---------- Source text

We will move the #3 injector, just to see what happens, but I don't really want to perform a 2-year test to destruction as my only move.


Quote:
Originally Posted by Joe Perez View Post
Given the amount of power you're making, and the amount of engine management you're using to do it, I can't say that I'm surprised by this.
No, the surprising part is that it takes 160 track hours for it to finally break something...

Quote:
Originally Posted by Joe Perez View Post
It's a 1.6, and I'm pretty sure that they didn't sneak a new ECU into the $500 budget, so I'm guessing batch.
Are 1.6 ECUs supposed to be batch? When we tested it by spinning the cam angle sensor, it fired sequentially. Does it go batch above a certain rpm?

Quote:
Originally Posted by Joe Perez View Post
The likelihood of an intermittent open-circuit fault occurring within the INJ harness itself, while not completely unimaginable, seems remote.

--------------------
---------- Record set

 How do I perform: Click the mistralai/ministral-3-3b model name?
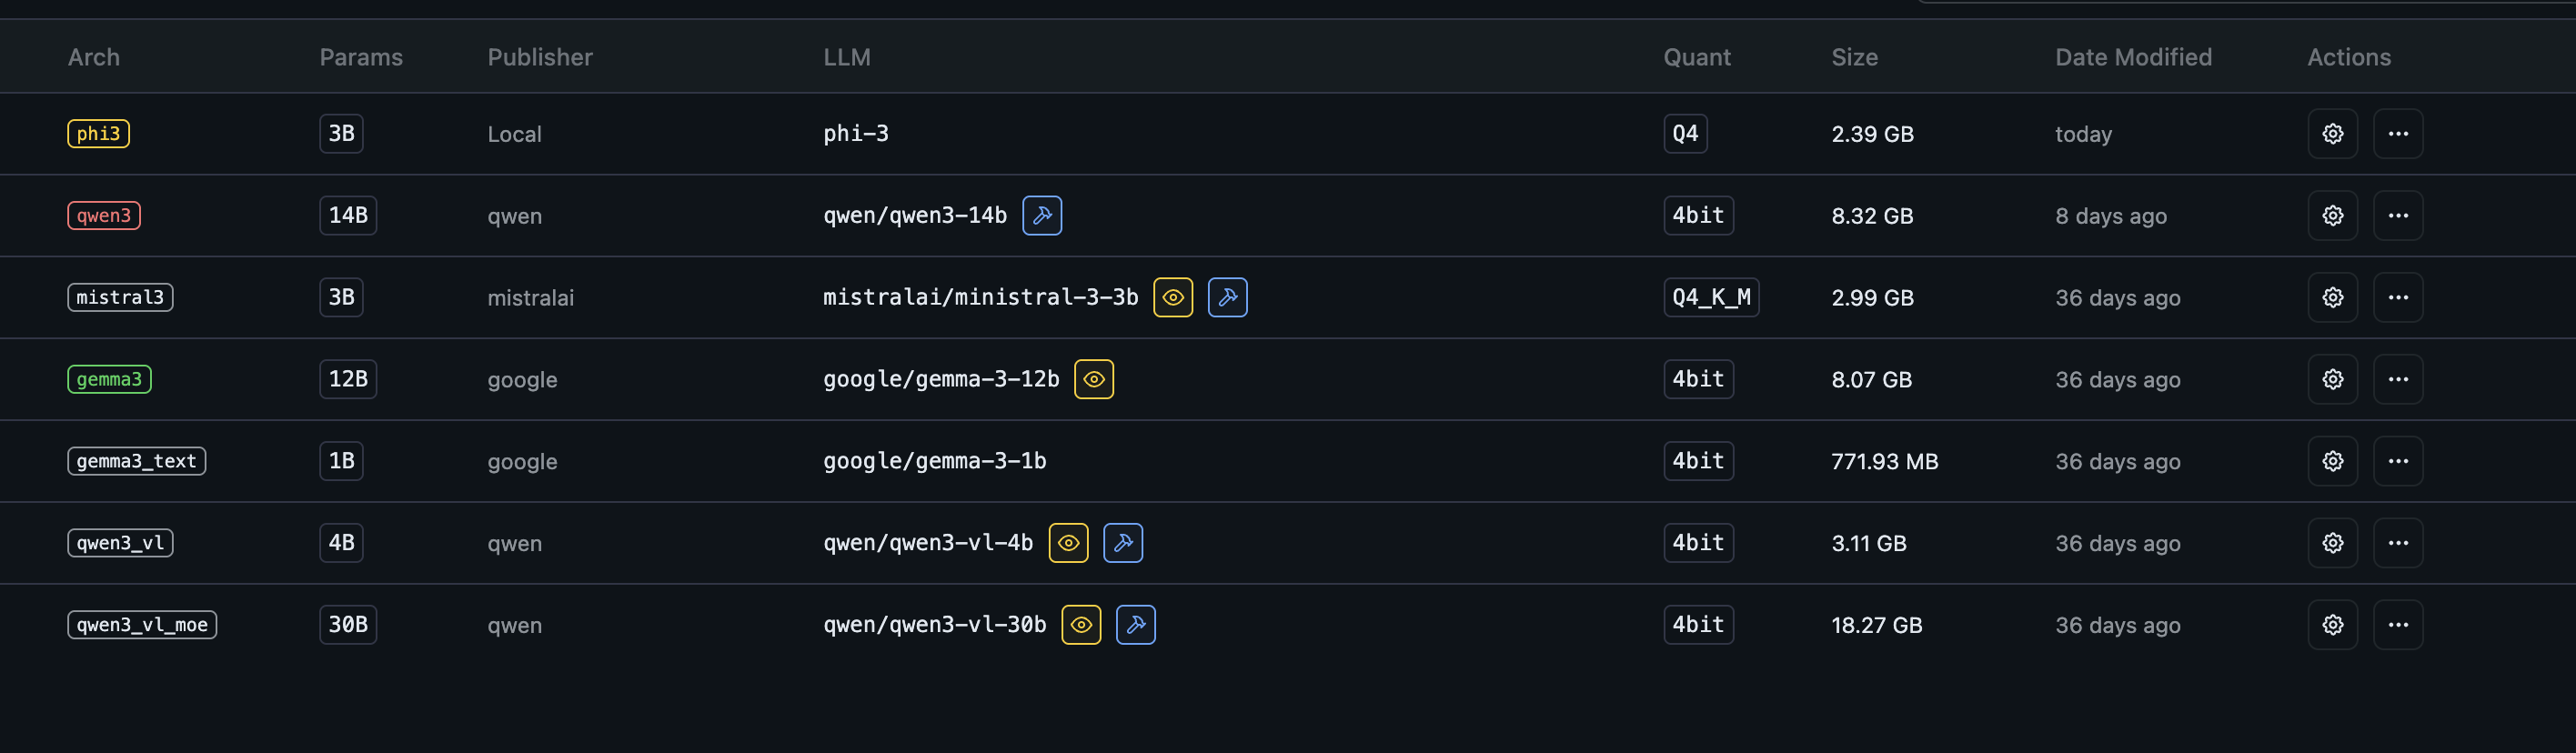pos(980,298)
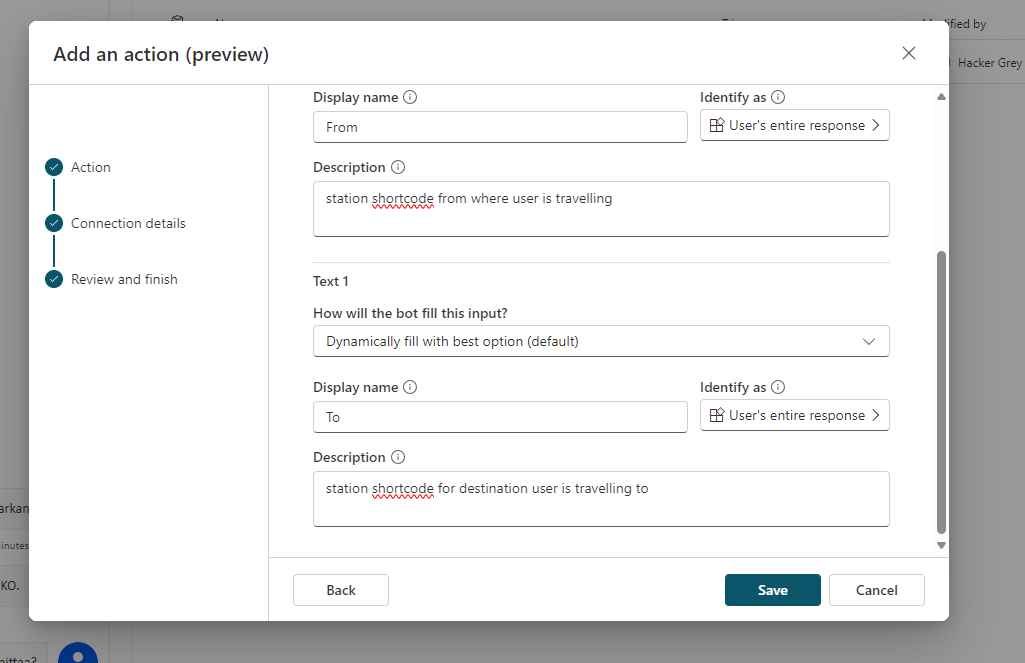
Task: Expand User's entire response for To input
Action: pos(794,416)
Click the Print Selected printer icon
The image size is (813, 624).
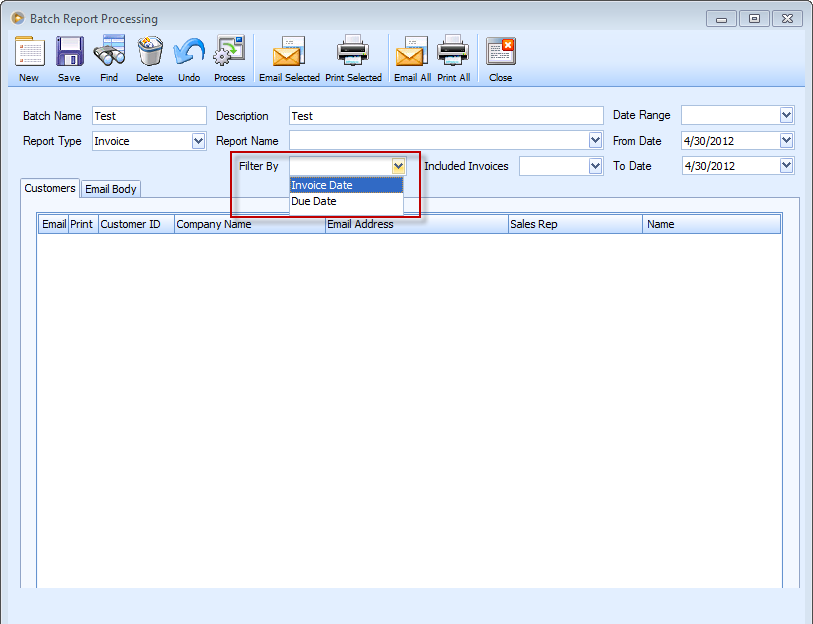coord(353,52)
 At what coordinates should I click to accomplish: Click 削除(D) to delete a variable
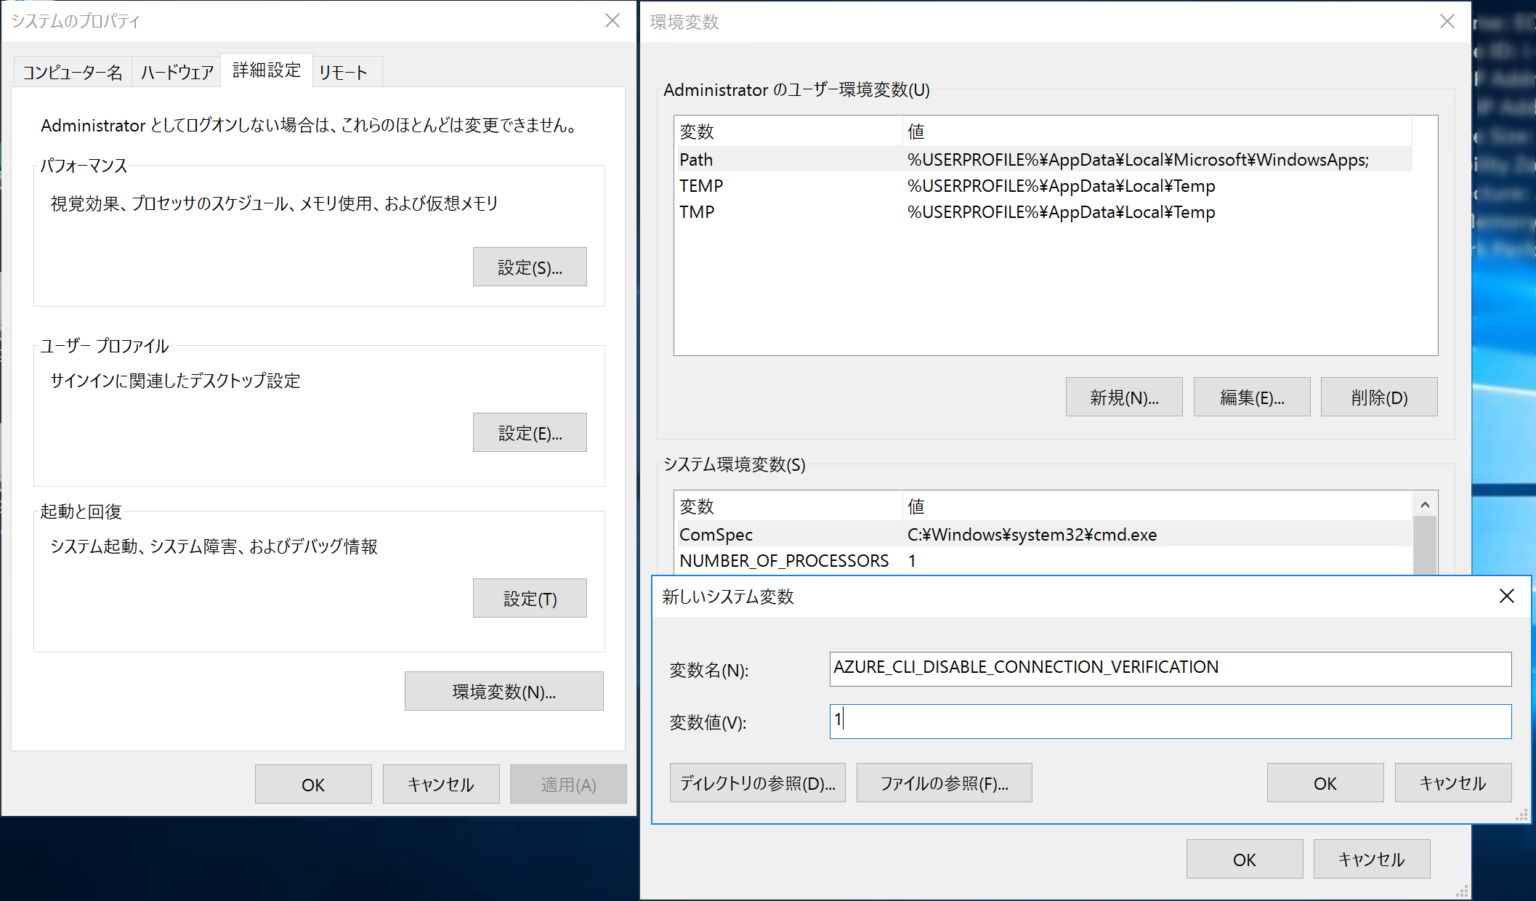[1378, 396]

--------------------

■ Tasks to carry out
(1) Answer from the forum thread about the injector problem:
(a) Which injector does the poster plan to move?
(b) How many track hours passed before something finally broke?
(c) What happened when the cam angle sensor was spun during testing?
(2) Write the next part of the forum thread about the injector problem, starting after its last quoted remark about the INJ harness.

■ In response
(1)
(a) The #3 injector.
(b) 160 track hours.
(c) It fired sequentially.

(2)
I have had injector sub-harness failures on other cars before (SE-R rally car) and its a pretty binary failure. That injector fires sometimes, doesn't fire sometimes. When it doesn't fire, your car sounds like a Subaru. We have had occasional high-rpm misfire issues, but they're spark related, since closing the gap up solves the problem. Take one look at the rat's nest we use for a wiring harness and you'll see that there is a high probability of wiring issues. Still, we would feel a misfire..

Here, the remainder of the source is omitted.